■ GOAL ■
Render every line of the listing below as a numbered list, omitting the blank lines.

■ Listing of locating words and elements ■
===============
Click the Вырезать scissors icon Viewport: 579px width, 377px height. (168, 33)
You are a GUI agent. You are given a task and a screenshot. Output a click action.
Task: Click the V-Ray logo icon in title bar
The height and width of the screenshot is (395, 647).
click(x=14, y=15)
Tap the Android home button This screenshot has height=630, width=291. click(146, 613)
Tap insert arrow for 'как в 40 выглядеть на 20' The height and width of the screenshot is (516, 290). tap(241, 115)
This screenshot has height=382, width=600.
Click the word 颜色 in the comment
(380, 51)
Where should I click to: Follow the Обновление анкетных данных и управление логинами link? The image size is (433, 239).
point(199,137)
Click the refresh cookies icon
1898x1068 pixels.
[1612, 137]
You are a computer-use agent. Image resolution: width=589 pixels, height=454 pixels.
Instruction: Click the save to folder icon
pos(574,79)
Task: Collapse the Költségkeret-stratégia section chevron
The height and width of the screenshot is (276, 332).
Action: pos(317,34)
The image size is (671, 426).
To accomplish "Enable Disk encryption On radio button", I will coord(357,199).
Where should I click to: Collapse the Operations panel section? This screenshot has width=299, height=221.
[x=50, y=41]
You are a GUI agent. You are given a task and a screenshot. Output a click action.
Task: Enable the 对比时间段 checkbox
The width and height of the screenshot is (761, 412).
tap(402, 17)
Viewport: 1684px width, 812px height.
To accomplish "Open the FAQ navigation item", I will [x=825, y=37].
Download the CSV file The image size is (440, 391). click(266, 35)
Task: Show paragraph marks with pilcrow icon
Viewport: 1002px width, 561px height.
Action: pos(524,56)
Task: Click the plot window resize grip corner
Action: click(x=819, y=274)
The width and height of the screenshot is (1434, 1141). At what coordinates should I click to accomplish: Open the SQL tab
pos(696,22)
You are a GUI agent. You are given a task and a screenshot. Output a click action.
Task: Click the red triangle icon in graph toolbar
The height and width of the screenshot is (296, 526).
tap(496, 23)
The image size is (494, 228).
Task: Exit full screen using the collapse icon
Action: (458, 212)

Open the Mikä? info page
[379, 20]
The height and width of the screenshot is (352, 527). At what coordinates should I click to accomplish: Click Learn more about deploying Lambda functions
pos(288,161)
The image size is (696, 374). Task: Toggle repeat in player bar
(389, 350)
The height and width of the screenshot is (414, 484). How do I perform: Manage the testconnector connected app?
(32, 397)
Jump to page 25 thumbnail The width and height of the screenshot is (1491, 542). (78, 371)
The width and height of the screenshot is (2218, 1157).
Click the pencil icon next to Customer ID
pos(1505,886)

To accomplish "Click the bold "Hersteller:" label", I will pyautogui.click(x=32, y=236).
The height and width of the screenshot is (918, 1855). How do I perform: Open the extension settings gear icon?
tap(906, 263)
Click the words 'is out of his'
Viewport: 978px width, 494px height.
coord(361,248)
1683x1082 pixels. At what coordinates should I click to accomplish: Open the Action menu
===============
■ ANSWER TO THIS EXERCISE ■
1. Click the Вырезать scissors icon Viewport: 579px width, 377px height. (168, 33)
2. You are a GUI agent. You are given a task and a screenshot. Output a click action.
3. Task: Click the V-Ray logo icon in title bar
4. The height and width of the screenshot is (395, 647).
5. click(x=14, y=15)
6. Tap the Android home button This screenshot has height=630, width=291. click(146, 613)
7. Tap insert arrow for 'как в 40 выглядеть на 20' The height and width of the screenshot is (516, 290). tap(241, 115)
8. This screenshot has height=382, width=600.
9. Click the word 颜色 in the comment
10. (380, 51)
11. Where should I click to: Follow the Обновление анкетных данных и управление логинами link? The image size is (433, 239).
12. point(199,137)
13. Click the refresh cookies icon
14. 1898x1068 pixels.
15. [1612, 137]
16. You are a computer-use agent. Image resolution: width=589 pixels, height=454 pixels.
17. Instruction: Click the save to folder icon
18. pos(574,79)
19. Task: Collapse the Költségkeret-stratégia section chevron
20. The height and width of the screenshot is (276, 332).
21. Action: pos(317,34)
22. The image size is (671, 426).
23. To accomplish "Enable Disk encryption On radio button", I will coord(357,199).
24. Where should I click to: Collapse the Operations panel section? This screenshot has width=299, height=221.
25. [x=50, y=41]
26. You are a GUI agent. You are given a task and a screenshot. Output a click action.
27. Task: Enable the 对比时间段 checkbox
28. The width and height of the screenshot is (761, 412).
29. tap(402, 17)
30. Viewport: 1684px width, 812px height.
31. To accomplish "Open the FAQ navigation item", I will [x=825, y=37].
32. Download the CSV file The image size is (440, 391). click(266, 35)
33. Task: Show paragraph marks with pilcrow icon
34. Viewport: 1002px width, 561px height.
35. Action: pos(524,56)
36. Task: Click the plot window resize grip corner
37. Action: click(x=819, y=274)
38. The width and height of the screenshot is (1434, 1141). At what coordinates should I click to accomplish: Open the SQL tab
39. pos(696,22)
40. You are a GUI agent. You are given a task and a screenshot. Output a click action.
41. Task: Click the red triangle icon in graph toolbar
42. The height and width of the screenshot is (296, 526).
43. tap(496, 23)
44. The image size is (494, 228).
45. Task: Exit full screen using the collapse icon
46. Action: (458, 212)
47. Open the Mikä? info page
48. [379, 20]
49. The height and width of the screenshot is (352, 527). At what coordinates should I click to accomplish: Click Learn more about deploying Lambda functions
50. pos(288,161)
51. The image size is (696, 374). Task: Toggle repeat in player bar
52. (389, 350)
53. The height and width of the screenshot is (414, 484). How do I perform: Manage the testconnector connected app?
54. (32, 397)
55. Jump to page 25 thumbnail The width and height of the screenshot is (1491, 542). (78, 371)
56. The width and height of the screenshot is (2218, 1157).
57. Click the pencil icon next to Customer ID
58. pos(1505,886)
59. To accomplish "Click the bold "Hersteller:" label", I will pyautogui.click(x=32, y=236).
60. The height and width of the screenshot is (918, 1855). How do I perform: Open the extension settings gear icon?
61. tap(906, 263)
62. Click the words 'is out of his'
63. Viewport: 978px width, 494px height.
64. coord(361,248)
65. 1683x1082 pixels. At what coordinates should I click to accomplish: Open the Action menu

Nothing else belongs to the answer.